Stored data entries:
---+---
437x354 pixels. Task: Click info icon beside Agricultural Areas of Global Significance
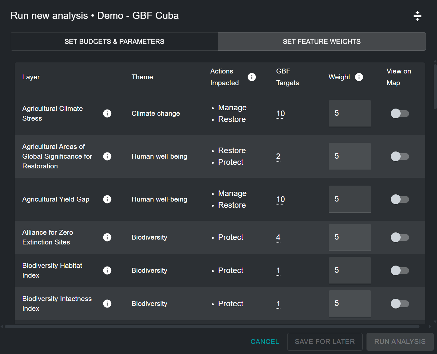[x=107, y=156]
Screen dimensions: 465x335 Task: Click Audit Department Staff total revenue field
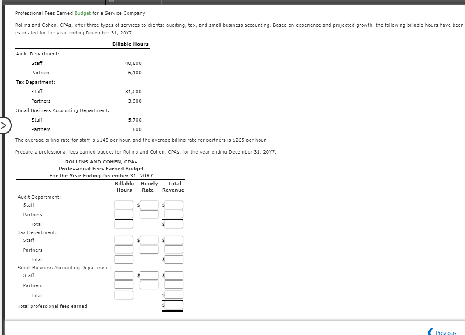pos(174,204)
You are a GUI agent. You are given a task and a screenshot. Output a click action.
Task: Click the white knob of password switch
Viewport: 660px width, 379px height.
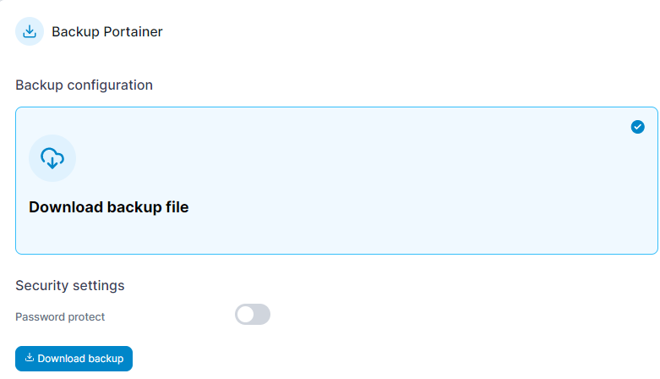pyautogui.click(x=245, y=315)
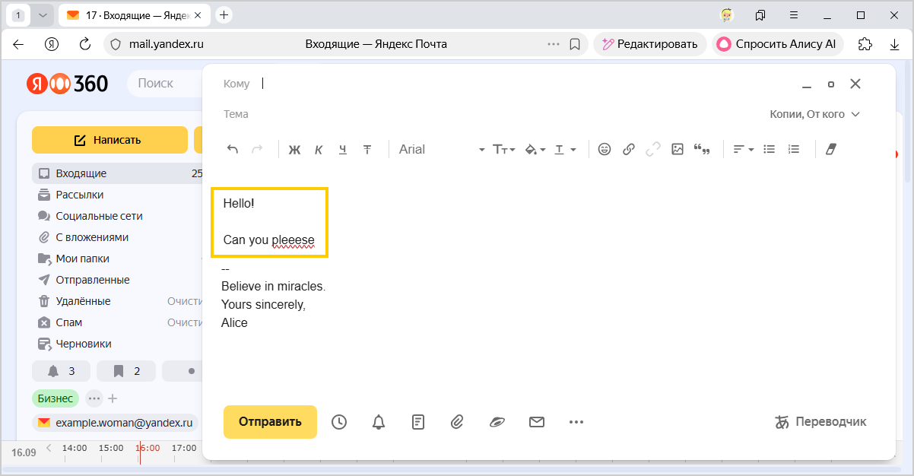
Task: Attach a file with the paperclip icon
Action: 457,422
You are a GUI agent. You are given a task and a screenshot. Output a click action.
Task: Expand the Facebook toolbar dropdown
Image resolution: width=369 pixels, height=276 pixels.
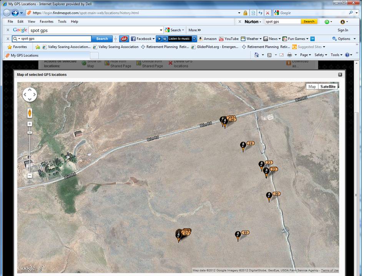(x=143, y=39)
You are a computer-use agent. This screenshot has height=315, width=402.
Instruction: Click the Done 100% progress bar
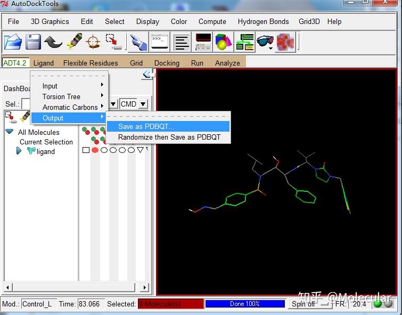coord(244,304)
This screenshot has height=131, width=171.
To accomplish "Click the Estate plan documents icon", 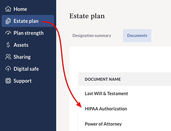I will pos(8,21).
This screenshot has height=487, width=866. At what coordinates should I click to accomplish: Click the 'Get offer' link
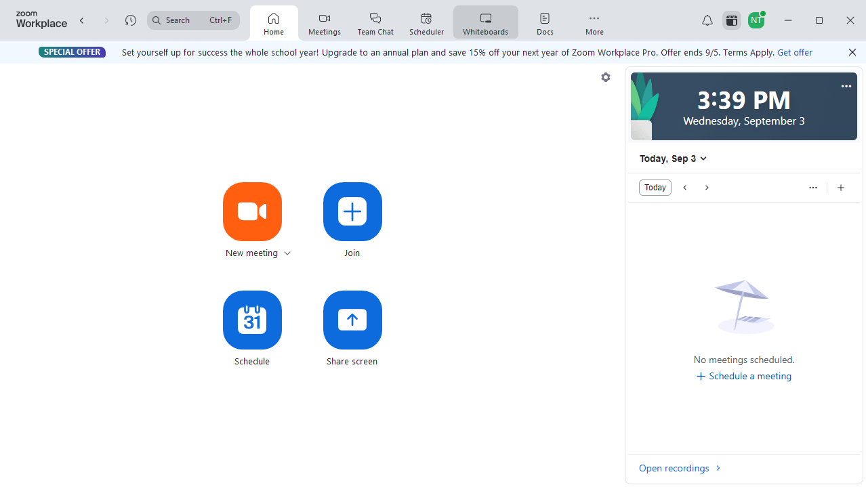[794, 51]
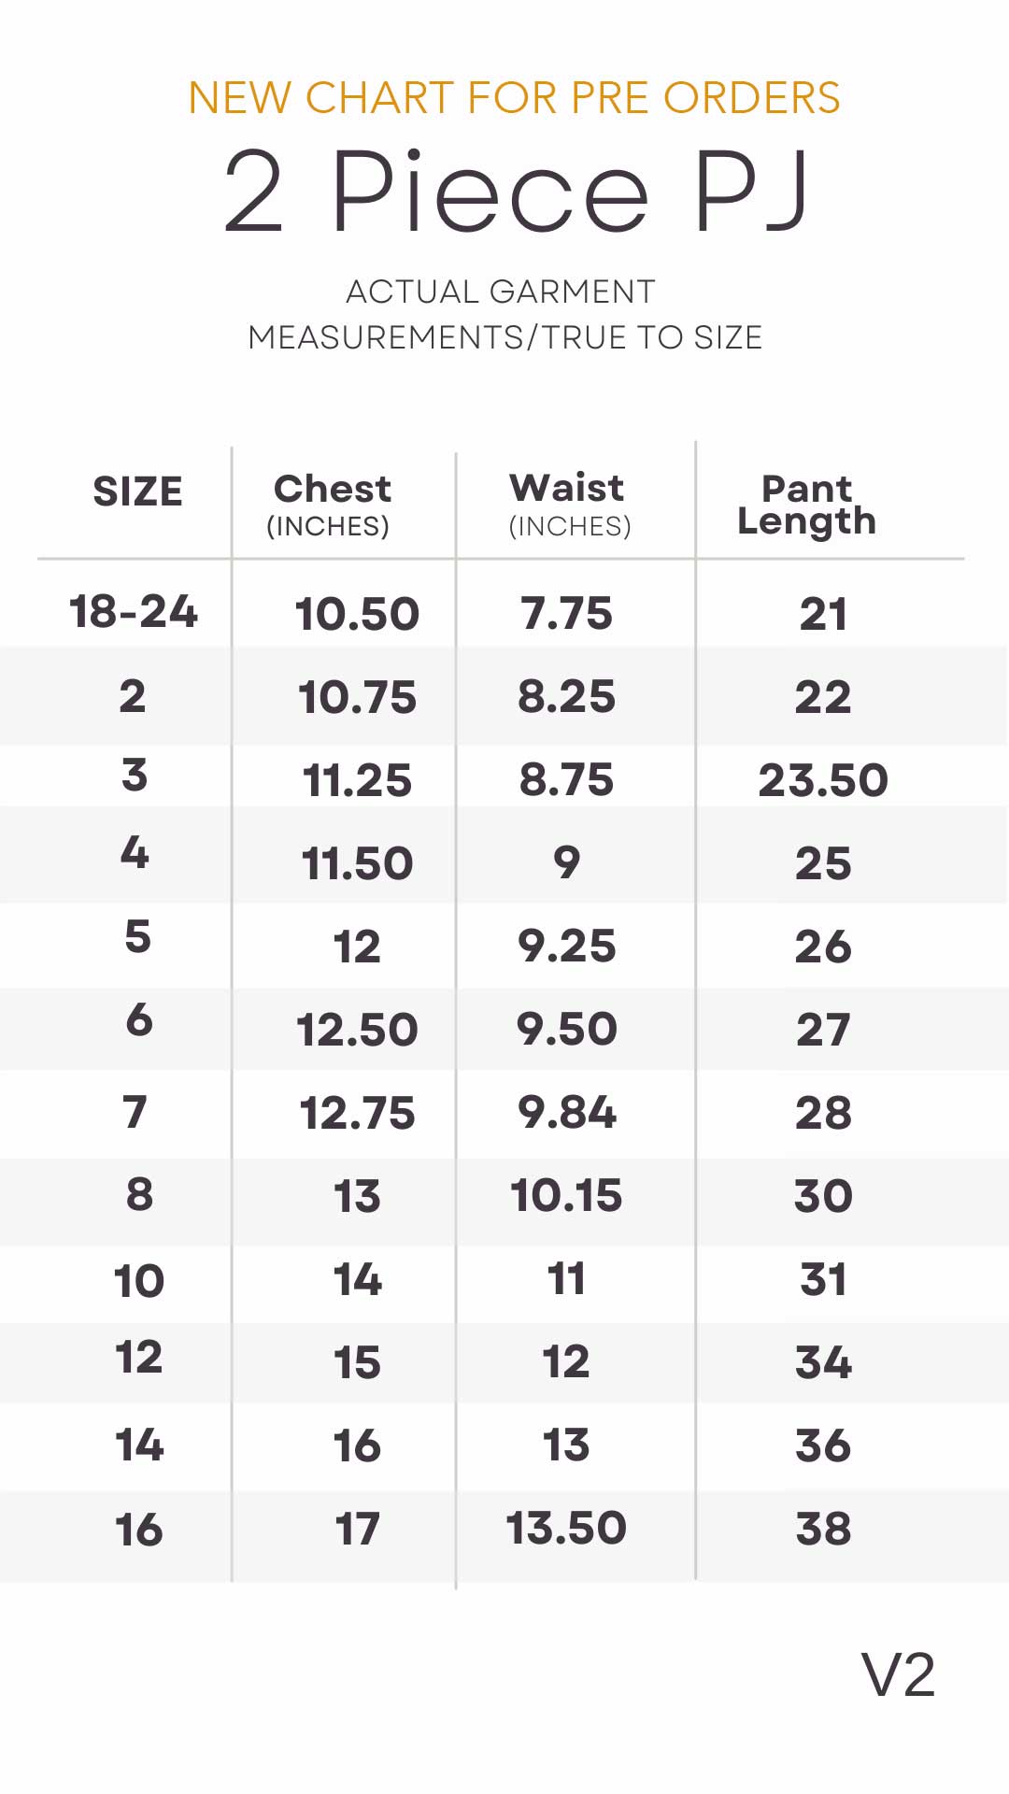The height and width of the screenshot is (1794, 1009).
Task: Select pant length value 21
Action: [823, 614]
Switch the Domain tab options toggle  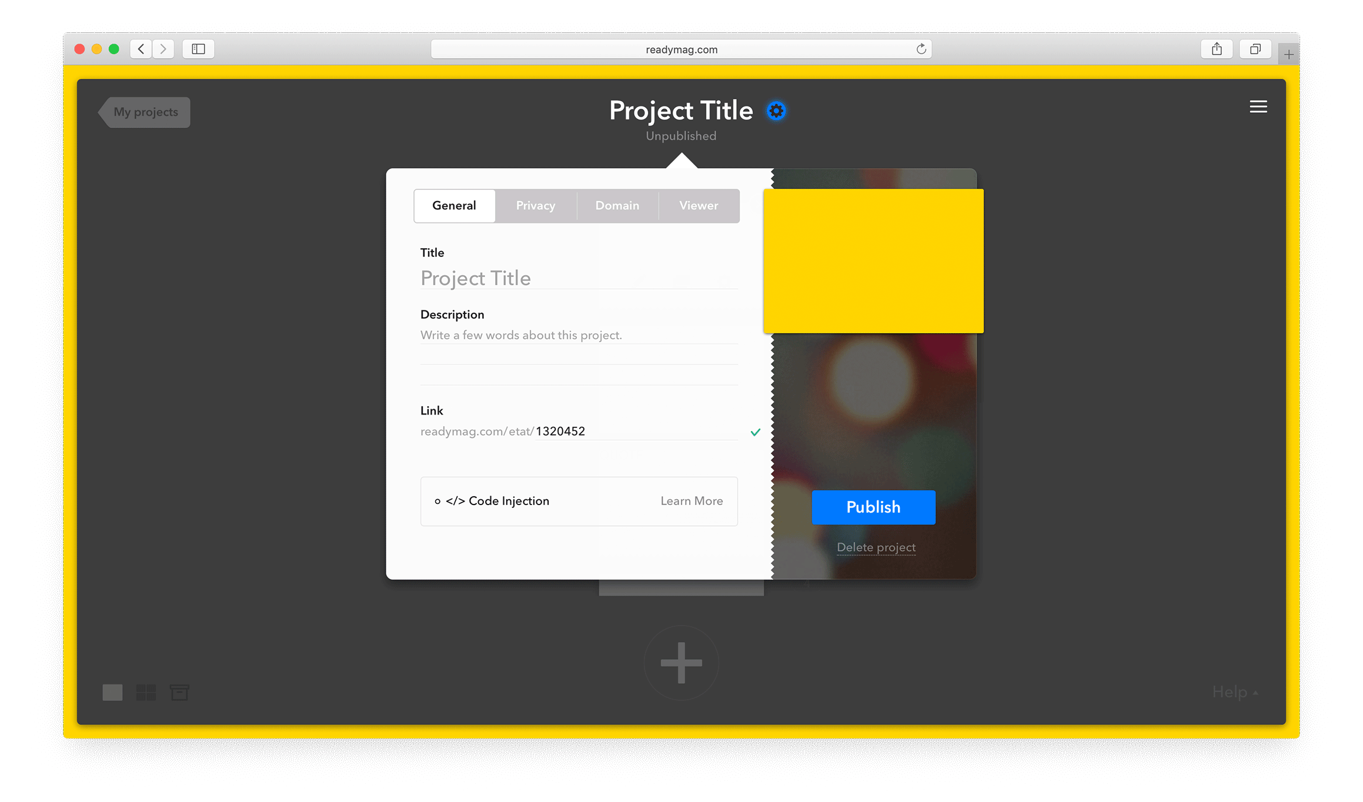pyautogui.click(x=617, y=204)
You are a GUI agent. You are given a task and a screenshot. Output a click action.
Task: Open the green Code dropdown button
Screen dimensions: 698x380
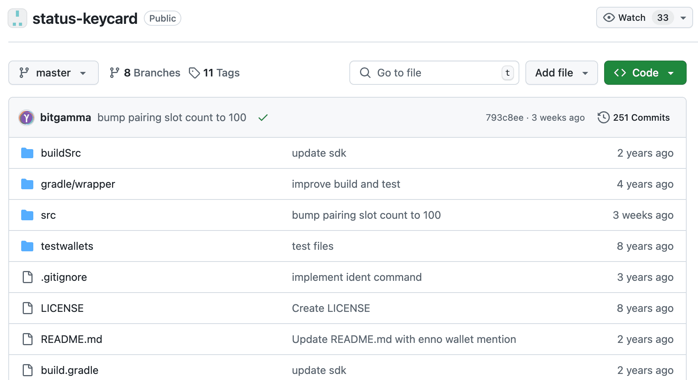(645, 73)
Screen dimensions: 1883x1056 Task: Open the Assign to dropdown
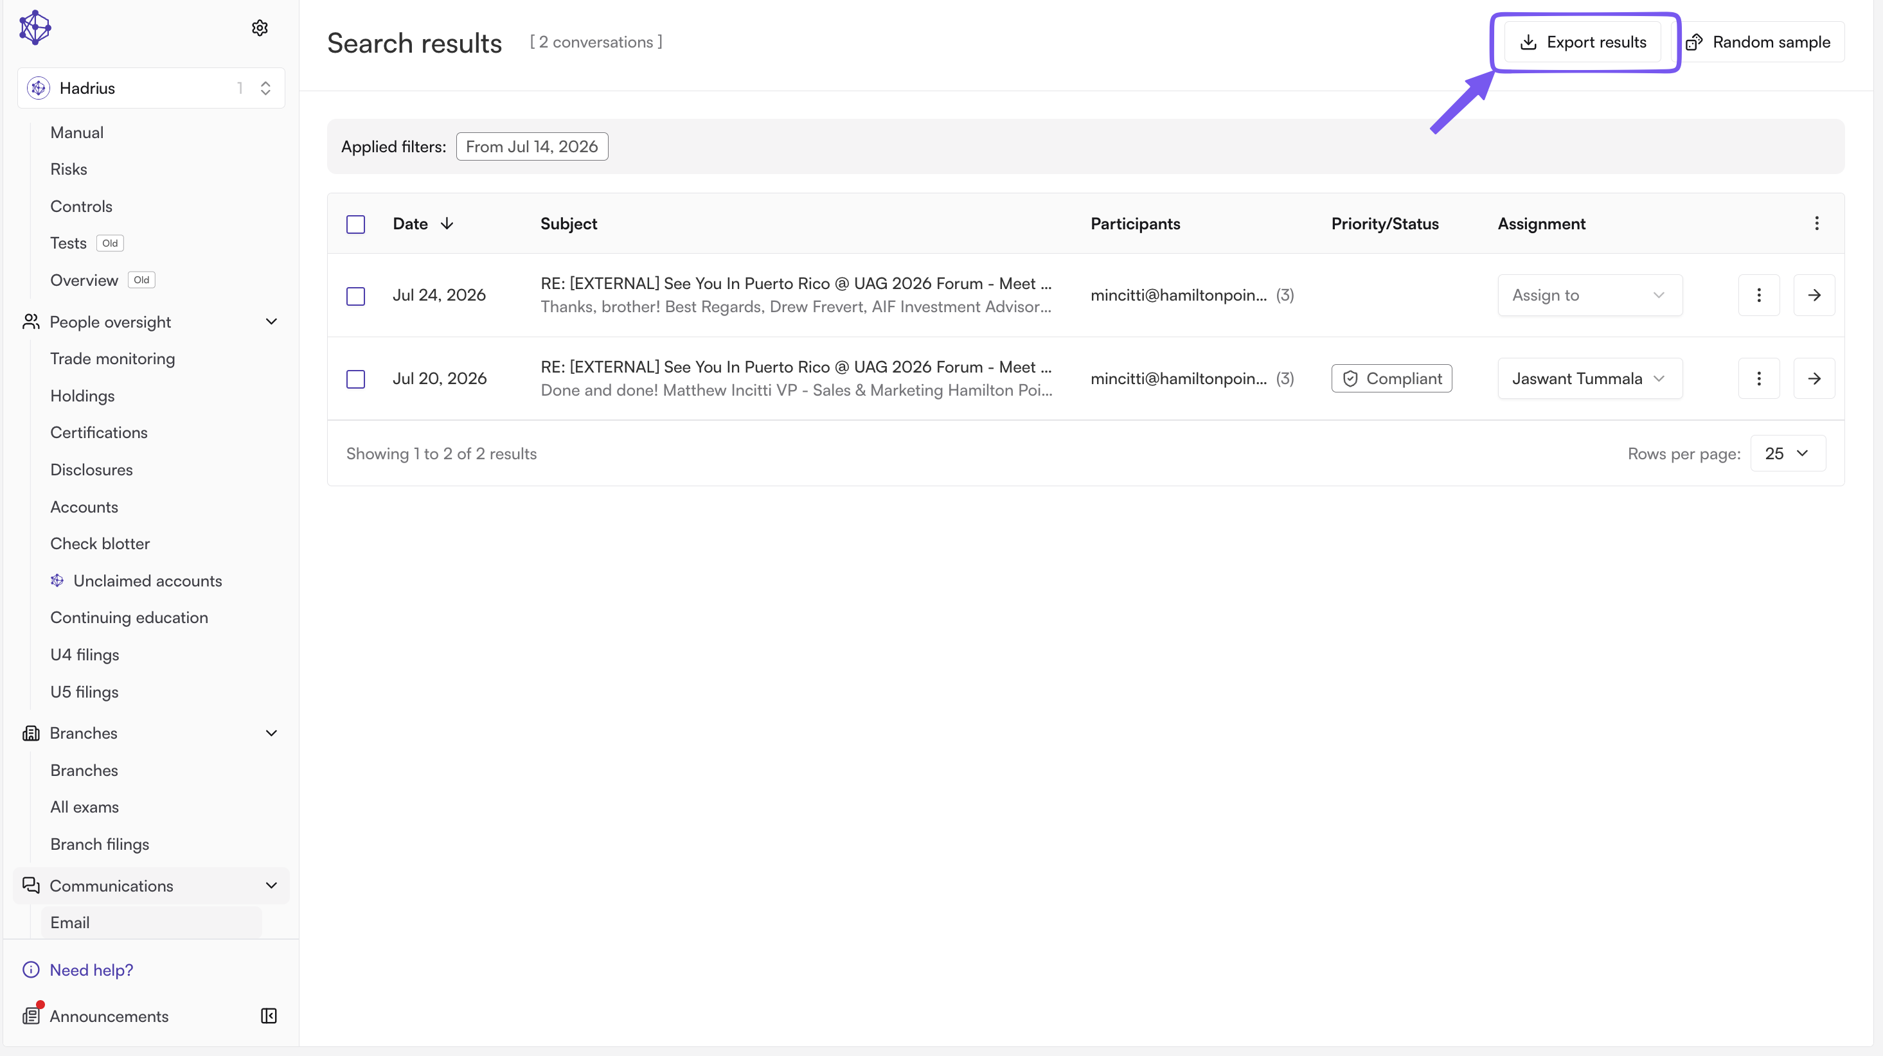click(x=1590, y=295)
---+---
→ EXERCISE PROMPT: Exact repeats of the lines from the first one in the data through the line containing "Task: Click the white knob of password switch" make up the answer. Pictures do not.

→ ANSWER TO THIS PROBLEM:
437x354 pixels. Task: Click info icon beside Agricultural Areas of Global Significance
[x=107, y=156]
Screen dimensions: 465x335 Task: Click Audit Department Staff total revenue field
pos(174,204)
You are a GUI agent. You are given a task and a screenshot. Output a click action.
Task: Click the white knob of password switch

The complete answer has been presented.